David Watkins

Personal information
- Full name: David Watkins
- Born: 18 August 1926 (age 100) St Albans, Hertfordshire, England
- Batting: Right-handed
- Bowling: Right-arm medium

Domestic team information
- 1949–1954: Essex

Career statistics
| Competition | First-class |
| Matches | 12 |
| Runs scored | 210 |
| Batting average | 16.15 |
| 100s/50s | –/– |
| Top score | 32 |
| Balls bowled | 693 |
| Wickets | 8 |
| Bowling average | 52.62 |
| 5 wickets in innings | – |
| 10 wickets in match | – |
| Best bowling | 2/45 |
| Catches/stumpings | 5/– |
- Source: Cricinfo, 28 October 2011

= David Watkins (cricketer) =

English cricketer

David Watkins (born 18 August 1928) is a former English cricketer. Watkins was a right-handed batsman who bowled right-arm medium pace. He was born at St Albans, Hertfordshire.

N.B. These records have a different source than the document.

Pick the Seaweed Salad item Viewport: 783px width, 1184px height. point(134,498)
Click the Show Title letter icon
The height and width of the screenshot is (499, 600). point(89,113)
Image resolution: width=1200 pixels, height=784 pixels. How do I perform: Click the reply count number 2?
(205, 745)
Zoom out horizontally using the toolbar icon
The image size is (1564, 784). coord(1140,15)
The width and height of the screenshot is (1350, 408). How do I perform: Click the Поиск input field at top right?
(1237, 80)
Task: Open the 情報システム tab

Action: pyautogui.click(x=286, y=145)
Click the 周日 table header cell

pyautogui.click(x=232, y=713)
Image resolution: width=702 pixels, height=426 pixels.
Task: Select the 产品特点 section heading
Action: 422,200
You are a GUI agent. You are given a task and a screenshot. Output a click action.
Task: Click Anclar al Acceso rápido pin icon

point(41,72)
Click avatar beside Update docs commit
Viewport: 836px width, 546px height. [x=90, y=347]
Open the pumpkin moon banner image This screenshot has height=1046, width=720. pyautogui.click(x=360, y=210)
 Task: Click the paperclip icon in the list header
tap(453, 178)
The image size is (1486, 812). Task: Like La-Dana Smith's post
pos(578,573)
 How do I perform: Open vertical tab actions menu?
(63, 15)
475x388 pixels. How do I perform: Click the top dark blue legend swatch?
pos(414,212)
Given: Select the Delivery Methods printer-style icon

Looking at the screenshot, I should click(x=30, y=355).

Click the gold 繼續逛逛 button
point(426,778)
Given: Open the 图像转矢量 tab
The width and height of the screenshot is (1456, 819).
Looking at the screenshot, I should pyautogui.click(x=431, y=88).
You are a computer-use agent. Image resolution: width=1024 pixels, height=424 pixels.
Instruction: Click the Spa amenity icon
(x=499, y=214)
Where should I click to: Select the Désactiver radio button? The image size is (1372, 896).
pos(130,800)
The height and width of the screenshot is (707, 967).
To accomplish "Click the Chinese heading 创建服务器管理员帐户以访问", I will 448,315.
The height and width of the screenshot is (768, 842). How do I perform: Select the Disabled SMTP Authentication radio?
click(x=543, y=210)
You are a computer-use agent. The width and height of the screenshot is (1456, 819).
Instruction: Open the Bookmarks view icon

Watkins made his first-class appearances for Essex against Northamptonshire. He appeared infrequently for Essex, making eleven further first-class appearances, the last of which came against Kent in the 1954 County Championship, In his twelve first-class matches, he scored 210 runs at an average of 16.15, with a high score of 32. With the ball, he took 8 wickets at a bowling average of 52.62, with best figures of 2/45. He left Essex at the end of the 1955 season.